Item-finding records:
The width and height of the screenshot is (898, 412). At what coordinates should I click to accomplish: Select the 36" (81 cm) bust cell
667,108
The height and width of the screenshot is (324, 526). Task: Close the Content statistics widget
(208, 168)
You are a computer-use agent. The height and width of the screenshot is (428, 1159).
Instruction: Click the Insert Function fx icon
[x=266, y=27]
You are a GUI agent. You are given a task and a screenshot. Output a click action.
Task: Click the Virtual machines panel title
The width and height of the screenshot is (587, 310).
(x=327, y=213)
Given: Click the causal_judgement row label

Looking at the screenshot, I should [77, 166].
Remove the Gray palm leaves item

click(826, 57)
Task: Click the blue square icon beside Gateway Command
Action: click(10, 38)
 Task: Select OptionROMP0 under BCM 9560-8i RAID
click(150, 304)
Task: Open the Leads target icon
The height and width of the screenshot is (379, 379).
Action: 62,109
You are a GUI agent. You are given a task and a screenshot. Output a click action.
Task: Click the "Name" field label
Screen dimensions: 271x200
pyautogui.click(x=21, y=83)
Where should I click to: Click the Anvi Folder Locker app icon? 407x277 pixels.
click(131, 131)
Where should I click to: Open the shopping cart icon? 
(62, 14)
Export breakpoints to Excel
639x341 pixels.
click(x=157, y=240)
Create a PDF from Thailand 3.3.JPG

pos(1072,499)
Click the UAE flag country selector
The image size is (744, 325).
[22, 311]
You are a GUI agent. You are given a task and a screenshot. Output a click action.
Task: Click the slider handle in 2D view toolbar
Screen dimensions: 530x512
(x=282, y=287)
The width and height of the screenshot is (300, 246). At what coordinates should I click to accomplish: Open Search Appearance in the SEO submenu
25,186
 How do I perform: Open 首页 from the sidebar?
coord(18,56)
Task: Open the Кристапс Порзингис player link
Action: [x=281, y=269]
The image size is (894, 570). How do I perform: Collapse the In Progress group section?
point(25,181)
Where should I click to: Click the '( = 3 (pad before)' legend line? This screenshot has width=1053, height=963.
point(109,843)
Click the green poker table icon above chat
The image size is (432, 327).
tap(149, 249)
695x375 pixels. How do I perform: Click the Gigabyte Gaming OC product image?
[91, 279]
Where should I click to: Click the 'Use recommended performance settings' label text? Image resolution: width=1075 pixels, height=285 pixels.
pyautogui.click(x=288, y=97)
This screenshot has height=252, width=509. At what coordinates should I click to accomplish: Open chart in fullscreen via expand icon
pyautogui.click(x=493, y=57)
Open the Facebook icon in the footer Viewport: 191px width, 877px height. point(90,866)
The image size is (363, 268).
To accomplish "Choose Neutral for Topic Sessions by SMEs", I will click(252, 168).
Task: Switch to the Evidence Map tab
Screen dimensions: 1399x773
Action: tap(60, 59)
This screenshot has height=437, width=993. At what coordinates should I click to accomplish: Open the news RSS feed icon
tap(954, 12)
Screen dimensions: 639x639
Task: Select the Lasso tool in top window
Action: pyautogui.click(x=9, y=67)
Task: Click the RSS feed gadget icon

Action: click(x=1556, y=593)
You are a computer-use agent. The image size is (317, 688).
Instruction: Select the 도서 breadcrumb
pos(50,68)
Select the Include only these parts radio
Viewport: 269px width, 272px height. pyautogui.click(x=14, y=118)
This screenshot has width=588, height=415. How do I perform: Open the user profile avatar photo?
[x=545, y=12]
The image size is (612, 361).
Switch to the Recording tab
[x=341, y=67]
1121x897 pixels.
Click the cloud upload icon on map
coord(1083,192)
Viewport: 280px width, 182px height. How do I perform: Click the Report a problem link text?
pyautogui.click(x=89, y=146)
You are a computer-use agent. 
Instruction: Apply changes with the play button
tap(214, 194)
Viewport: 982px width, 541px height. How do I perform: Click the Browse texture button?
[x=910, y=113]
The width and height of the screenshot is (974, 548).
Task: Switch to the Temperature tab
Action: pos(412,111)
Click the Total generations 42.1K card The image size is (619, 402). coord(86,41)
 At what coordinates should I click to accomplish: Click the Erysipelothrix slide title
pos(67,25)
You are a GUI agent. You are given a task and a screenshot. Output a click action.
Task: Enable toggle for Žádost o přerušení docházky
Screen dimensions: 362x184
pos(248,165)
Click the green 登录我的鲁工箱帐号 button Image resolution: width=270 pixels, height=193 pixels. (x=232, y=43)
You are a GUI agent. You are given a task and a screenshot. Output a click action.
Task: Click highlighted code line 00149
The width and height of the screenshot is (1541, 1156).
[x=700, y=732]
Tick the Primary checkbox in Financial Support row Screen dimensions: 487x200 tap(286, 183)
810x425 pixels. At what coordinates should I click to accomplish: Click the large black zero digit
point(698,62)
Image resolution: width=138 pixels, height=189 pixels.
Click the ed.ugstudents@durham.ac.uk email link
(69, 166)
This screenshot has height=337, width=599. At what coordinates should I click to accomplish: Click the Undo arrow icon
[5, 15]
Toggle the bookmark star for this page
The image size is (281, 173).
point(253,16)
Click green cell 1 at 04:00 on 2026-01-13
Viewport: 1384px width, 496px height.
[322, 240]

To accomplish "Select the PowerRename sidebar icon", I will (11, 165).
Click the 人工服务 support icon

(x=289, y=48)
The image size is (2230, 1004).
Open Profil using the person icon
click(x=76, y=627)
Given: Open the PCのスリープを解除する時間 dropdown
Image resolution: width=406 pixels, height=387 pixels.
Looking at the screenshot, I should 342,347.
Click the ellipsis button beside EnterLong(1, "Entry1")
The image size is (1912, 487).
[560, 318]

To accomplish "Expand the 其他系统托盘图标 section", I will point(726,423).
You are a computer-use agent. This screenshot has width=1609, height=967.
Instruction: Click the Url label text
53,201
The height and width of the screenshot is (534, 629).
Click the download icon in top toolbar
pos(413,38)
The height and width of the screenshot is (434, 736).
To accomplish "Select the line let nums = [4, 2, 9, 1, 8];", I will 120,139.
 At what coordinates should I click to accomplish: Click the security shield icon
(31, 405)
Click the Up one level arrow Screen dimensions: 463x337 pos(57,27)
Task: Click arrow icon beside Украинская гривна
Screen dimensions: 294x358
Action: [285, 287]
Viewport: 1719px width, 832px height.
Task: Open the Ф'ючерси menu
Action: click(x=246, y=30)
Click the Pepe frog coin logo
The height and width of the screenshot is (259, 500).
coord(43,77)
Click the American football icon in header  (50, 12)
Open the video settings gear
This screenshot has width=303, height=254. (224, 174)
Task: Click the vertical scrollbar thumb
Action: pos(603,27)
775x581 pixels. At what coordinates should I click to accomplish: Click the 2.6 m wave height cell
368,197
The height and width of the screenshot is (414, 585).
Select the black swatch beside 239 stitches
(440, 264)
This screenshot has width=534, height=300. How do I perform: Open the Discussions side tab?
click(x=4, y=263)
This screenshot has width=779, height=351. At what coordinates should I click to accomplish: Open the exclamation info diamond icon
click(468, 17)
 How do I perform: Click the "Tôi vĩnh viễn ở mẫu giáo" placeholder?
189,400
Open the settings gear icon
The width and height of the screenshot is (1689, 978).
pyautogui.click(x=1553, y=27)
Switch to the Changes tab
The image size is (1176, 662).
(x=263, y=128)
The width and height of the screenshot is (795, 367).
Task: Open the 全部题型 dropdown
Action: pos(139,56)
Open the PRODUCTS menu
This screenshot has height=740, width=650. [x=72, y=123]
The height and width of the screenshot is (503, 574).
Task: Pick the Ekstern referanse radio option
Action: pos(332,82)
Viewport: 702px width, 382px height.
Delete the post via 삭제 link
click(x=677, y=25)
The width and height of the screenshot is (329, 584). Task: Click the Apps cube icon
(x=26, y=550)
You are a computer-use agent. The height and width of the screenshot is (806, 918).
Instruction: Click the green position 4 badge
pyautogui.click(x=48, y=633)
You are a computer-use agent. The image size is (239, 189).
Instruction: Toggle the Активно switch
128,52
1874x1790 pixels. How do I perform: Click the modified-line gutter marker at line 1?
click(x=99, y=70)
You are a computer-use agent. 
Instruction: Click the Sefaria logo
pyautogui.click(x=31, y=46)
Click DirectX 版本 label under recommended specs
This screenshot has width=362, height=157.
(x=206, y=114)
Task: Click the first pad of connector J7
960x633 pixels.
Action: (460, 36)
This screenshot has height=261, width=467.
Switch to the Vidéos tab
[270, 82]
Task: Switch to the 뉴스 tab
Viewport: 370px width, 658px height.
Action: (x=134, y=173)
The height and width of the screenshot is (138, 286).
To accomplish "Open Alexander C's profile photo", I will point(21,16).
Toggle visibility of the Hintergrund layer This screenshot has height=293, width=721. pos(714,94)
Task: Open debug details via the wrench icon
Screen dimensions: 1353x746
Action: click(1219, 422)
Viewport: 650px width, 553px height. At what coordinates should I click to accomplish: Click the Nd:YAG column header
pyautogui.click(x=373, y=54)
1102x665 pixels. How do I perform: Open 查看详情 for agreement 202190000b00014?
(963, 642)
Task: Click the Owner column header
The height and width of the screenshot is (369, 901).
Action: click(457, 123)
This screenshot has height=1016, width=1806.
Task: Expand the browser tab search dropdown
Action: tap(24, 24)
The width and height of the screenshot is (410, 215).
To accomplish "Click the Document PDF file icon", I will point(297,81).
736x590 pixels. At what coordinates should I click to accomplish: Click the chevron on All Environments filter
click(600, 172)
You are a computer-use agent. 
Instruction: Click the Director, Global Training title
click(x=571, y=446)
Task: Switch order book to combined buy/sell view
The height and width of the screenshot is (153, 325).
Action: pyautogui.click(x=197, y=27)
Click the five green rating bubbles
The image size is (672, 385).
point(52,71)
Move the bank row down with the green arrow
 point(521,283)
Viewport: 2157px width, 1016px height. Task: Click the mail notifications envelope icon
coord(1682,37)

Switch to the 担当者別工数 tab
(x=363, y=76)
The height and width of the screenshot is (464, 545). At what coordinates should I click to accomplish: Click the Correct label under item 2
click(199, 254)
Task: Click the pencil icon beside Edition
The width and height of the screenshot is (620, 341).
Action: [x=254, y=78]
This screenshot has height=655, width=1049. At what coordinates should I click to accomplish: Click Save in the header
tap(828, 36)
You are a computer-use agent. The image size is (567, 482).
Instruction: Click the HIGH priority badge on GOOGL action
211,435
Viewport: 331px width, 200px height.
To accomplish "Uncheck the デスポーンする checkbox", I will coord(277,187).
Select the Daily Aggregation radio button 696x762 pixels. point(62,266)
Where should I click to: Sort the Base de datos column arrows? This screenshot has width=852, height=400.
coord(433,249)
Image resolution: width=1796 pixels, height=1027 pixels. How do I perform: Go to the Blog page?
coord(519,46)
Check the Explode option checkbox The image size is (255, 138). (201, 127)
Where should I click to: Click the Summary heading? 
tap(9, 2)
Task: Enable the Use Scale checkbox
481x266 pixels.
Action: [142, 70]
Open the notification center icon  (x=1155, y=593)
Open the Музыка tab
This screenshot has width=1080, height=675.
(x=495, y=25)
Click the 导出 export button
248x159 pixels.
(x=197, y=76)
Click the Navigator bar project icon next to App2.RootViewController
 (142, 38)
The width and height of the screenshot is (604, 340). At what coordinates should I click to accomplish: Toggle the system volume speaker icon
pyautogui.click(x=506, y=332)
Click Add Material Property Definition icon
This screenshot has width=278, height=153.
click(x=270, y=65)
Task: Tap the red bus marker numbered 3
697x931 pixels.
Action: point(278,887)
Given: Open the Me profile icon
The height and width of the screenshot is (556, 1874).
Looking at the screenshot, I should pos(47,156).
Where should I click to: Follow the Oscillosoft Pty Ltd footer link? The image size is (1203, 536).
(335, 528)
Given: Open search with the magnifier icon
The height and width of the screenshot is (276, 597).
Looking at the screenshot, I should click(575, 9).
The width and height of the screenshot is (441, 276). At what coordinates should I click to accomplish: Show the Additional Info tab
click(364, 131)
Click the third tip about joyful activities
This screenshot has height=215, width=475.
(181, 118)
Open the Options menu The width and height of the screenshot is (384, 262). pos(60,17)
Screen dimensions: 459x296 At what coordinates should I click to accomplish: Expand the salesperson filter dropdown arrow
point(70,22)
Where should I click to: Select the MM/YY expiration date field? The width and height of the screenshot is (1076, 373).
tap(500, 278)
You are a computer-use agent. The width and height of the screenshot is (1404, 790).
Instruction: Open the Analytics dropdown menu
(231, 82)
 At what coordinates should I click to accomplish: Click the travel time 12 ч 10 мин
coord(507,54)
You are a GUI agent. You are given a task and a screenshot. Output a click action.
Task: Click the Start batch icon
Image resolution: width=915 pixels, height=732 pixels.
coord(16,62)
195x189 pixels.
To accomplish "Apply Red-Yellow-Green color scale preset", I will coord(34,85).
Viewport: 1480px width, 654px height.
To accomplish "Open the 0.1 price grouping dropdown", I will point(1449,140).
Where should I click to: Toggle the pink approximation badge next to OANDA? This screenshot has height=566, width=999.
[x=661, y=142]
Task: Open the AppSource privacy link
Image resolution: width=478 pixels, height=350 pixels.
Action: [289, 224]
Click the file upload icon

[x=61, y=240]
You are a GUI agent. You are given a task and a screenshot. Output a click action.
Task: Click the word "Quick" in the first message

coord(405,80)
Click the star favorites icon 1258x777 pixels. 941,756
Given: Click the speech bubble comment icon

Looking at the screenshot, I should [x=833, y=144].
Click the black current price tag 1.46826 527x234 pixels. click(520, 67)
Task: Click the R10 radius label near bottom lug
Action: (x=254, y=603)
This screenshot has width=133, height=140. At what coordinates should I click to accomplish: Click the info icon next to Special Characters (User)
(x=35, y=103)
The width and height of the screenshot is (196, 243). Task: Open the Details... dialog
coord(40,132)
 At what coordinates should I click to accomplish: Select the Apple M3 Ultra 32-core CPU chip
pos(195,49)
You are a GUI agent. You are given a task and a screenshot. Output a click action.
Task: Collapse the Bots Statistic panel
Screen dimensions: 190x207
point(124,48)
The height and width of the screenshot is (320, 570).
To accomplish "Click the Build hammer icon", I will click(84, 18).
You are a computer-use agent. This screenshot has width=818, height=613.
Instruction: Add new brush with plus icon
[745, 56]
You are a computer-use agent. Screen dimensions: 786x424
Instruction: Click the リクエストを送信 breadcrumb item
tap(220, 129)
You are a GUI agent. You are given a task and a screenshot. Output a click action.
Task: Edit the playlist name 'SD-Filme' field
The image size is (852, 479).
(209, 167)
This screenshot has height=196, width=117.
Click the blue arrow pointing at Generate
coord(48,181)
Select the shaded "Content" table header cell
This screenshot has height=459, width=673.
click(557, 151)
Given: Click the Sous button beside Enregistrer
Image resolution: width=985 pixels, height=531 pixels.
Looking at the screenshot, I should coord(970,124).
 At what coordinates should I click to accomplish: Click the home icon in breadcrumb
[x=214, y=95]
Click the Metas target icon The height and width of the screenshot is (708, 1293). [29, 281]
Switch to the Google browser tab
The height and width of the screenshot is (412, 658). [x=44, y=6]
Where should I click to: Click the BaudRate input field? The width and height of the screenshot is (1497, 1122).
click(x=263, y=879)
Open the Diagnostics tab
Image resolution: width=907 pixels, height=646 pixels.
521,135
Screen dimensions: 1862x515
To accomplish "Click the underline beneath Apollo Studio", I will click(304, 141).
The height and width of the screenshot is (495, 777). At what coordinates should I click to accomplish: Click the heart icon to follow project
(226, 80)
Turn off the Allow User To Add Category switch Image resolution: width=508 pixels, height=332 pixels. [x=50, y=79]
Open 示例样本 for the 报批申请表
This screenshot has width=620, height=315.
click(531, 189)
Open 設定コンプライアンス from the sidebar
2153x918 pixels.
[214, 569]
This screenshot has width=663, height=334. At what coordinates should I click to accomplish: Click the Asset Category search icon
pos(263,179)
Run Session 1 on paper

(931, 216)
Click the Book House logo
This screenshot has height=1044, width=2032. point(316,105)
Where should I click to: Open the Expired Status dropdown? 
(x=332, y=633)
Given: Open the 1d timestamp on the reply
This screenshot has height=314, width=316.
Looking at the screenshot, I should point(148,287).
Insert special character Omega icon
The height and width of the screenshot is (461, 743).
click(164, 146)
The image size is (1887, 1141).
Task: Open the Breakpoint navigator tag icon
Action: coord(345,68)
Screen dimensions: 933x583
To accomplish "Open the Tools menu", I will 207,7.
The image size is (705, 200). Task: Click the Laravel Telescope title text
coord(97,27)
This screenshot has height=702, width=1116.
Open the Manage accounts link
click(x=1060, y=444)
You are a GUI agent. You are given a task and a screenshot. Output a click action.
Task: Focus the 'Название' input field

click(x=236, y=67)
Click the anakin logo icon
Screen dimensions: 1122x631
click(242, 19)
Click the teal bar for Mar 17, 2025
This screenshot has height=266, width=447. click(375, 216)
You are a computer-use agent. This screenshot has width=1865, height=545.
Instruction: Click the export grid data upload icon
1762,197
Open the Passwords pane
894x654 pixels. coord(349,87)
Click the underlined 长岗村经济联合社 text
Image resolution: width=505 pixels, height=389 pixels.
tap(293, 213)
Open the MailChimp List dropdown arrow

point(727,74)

*Set exercise:*
Please return the rows verbatim, starting at the line containing "Viewport: 702px width, 382px height." and ending at the line containing "(x=26, y=550)", with both of those lines included.

*Output of the exercise:*
Viewport: 702px width, 382px height.
Delete the post via 삭제 link
click(x=677, y=25)
The width and height of the screenshot is (329, 584). Task: Click the Apps cube icon
(x=26, y=550)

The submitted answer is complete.